Le principe de modération et l’obligation, avant d’envisager la privation de la liberté, d’examiner la possibilité de sanctions moins contraignantes

R. c. Leduc, 2023 QCCQ 3306

Lien vers la décision

 

[23]        Le Code criminel prévoit, aux articles 718.2 d) et e) :

Art. 718.2 d) C.cr.

Art. 718.2 e) C.cr.

L’obligation, avant d’envisager la privation de liberté, d’examiner la possibilité de sanctions moins contraignantes lorsque les circonstances le justifient;

L’examen, plus particulièrement en ce qui concerne les délinquants autochtones, de toutes les sanctions substitutives qui sont raisonnables dans les circonstances et qui tiennent compte du tort causé aux victimes ou à la collectivité.

[24]        La Cour d’appel du Québec s’est penchée sur le principe de modération dans l’arrêt Bachou[27] :

  Le principe de modération impose au Tribunal l’obligation d’examiner les sanctions moins contraignantes que l’incarcération lorsque les circonstances le justifient[28];

  Il a été codifié à l’article 718.2d) C.cr. à la suite à  d’une réforme substantielle du droit relatif à la détermination de la peine en 1996[29], et il participe à la solution du problème de la surincarcération au Canada[30];

  Le principe de modération doit être envisagé à l’égard de tous les délinquants[31], et l’emprisonnement ne doit être imposé qu’en dernier recours pour le délinquant primaire[32];

  Pour justifier si des circonstances justifient des sanctions moins contraignantes que l’emprisonnement, le juge doit prendre en compte les autres principes de la détermination de la peine prévus aux articles 718 à 718.2 C.cr.[33]

[25]        La Cour d’appel de l’Ontario partage aussi l’opinion que l’incarcération ne doit être considérée qu’en dernier recours[34].  Quant à l’auteur Clayton Ruby, il décrit le principe de modération de la manière suivante, en insistant sur l’échec de l’incarcération comme mesure de réduction de la criminalité[35] :

13.9 (…)  Imprisonment has failed to satisfy the basic function of the judicial system, namely, “to protect society from crime in a manner commanding public support while avoiding needless injury to the offender.

                                                                                                              (Mes soulignements)

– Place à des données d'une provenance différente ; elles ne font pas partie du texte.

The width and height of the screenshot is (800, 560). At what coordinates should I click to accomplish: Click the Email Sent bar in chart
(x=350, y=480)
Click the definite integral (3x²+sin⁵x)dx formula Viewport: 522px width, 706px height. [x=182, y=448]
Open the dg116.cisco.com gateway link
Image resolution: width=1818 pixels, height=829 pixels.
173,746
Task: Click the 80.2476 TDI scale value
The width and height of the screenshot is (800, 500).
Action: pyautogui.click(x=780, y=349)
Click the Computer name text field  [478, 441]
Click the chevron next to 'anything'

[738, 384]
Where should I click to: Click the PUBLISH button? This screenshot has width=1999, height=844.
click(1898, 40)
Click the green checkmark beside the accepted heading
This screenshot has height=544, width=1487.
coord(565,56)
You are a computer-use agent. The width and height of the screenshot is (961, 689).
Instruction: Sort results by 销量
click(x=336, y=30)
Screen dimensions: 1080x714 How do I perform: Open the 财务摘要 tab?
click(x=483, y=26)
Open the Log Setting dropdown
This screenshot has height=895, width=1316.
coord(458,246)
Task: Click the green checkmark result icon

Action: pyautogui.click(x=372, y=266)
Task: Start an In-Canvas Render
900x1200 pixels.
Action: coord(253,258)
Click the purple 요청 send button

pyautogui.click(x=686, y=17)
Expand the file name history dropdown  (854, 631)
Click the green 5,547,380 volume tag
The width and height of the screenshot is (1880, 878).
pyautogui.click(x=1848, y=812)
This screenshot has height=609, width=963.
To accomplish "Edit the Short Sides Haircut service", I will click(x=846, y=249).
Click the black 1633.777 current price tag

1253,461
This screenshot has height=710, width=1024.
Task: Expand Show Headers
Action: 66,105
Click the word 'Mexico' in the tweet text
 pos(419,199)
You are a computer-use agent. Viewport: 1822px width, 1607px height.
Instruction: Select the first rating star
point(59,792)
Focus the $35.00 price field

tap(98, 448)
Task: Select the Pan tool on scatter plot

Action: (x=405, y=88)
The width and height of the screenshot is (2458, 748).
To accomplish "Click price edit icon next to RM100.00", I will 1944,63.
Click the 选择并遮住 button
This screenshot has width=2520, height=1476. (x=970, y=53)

[38]        Troisièmement, je conclus cependant qu’une ordonnance d’emprisonnement dans la collectivité n’est pas conforme aux objectifs et aux principes de la détermination de la peine visés aux articles 718 à 718.2 C.cr. pour les raisons suivantes :

  Même si le fait de purger sa peine dans la collectivité peut avoir un effet dénonciateur et dissuasif appréciable[42], je suis d’avis que l’incarcération ferme est ici la seule peine convenable pour exprimer la réprobation de la société relativement à la conduite de l’accusé;

  Une telle réprobation « représente une déclaration collective, ayant valeur de symbole, que la conduite du contrevenant doit être punie parce qu'elle a porté atteinte au code des valeurs fondamentales de notre société qui sont constatées dans notre droit pénal substantiel »[43].

  Le besoin de dénonciation est intimement lié à la gravité de l’infraction. Plus l’ensemble des circonstances de l’infraction est grave, plus la dénonciation s’impose. Dans « le but de limiter la prolifération de telles infractions, l’objectif de dénonciation témoigne du rôle de communication et d’éducation du droit »[44].

  Les ravages du crack et des drogues mentionnées à l’annexe 1 de la LRCDS sont bien connus et font partie du quotidien du juge. Même si la société en général priorise une approche moins répressive relativement à la possession simple de ce type de substances, le trafic ou la possession aux fins de trafic d’une quantité non négligeable de ces substances doivent être dénoncées, car ces infractions contribuent aux ravages causés par ces drogues.

  Même si l’emprisonnement ferme n’est pas automatique, je conclus qu’en l’espèce l’emprisonnement dans la collectivité ne permet pas d’atteindre l’objectif de dénonciation compte tenu de la quantité de crack saisi et de la nature des autres stupéfiants saisis. J’imposerai donc une peine d’incarcération ferme.